Financial Results
Hang Seng Posts 8.4 Per Cent Income Hike For First Half
Net income in Hong Kong lender
Hang Seng Bank went up 8.4 per cent in the first half to
HK$6.96 billion ($896 million), owing mostly to an impressive
performance at its wealth management arm.
Wealth management income surged 15 per cent during the period,
trumping narrow lending margins caused by consistently low
interest rates. Rates are likely to remain low for the rest of
the year, however, leading the bank to shift its focus to
boosting non-interest income from wealth management and other
units, instead of depending solely on its core operations.
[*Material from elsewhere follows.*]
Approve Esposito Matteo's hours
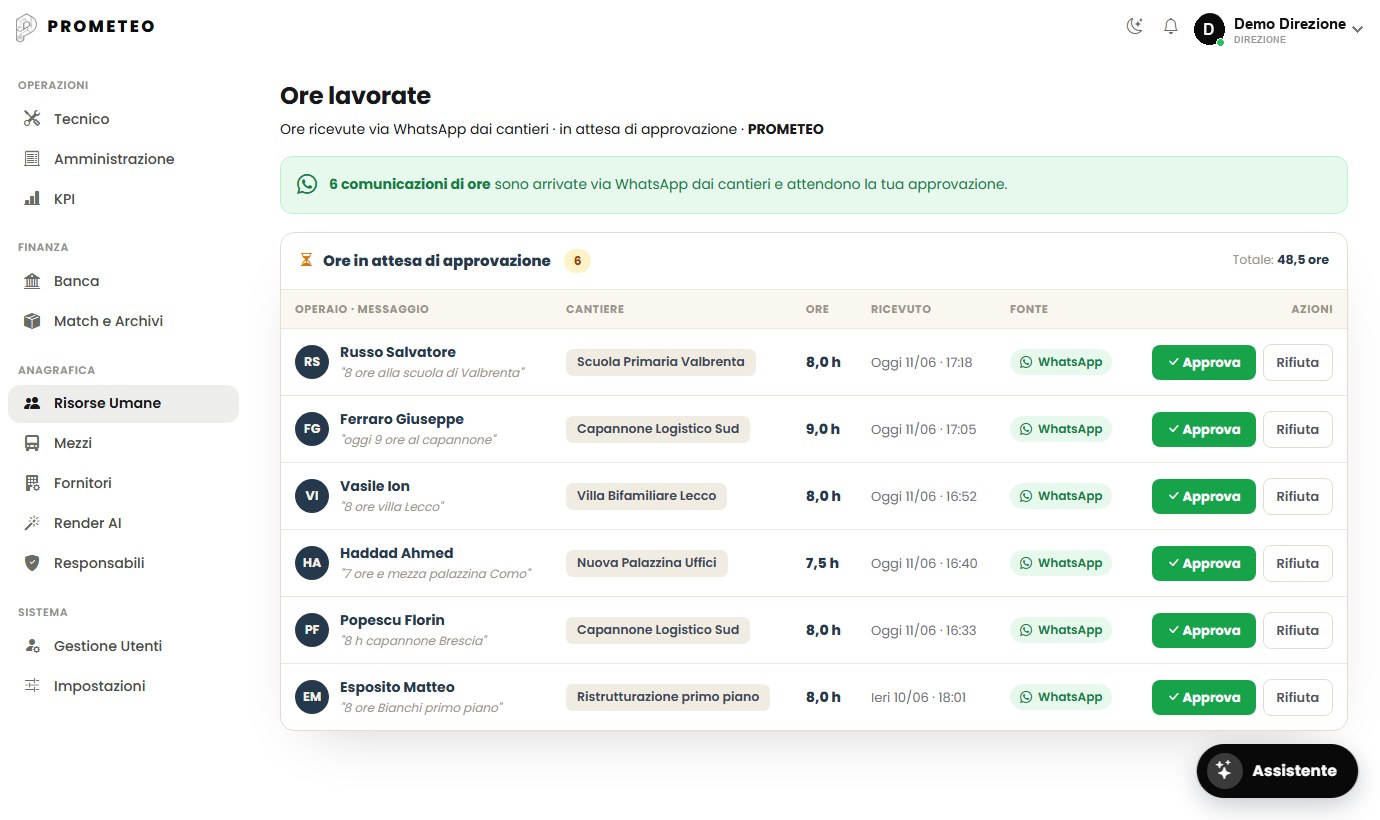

"The recovery remains fragile, particularly in the major advanced
economies that are Asia's key export markets, clouding the
outlook for Hong Kong's externally oriented economy for the rest
of the year,"
Margaret Leung, the chief executive officer of Hang Seng
Bank, said in a statement.
Net fees and commissions were up 23 per cent from HK$1.93 billion
in the year-earlier period to HK$2.37 billion due to increased
sales of investment products. On the other hand, net interest
income from the bank's core lending operations was down
7.7 per cent to HK$6.71 billion.
Hang Seng is 62 per cent owned by HSBC Holdings and has over 220
branches in Hong Kong.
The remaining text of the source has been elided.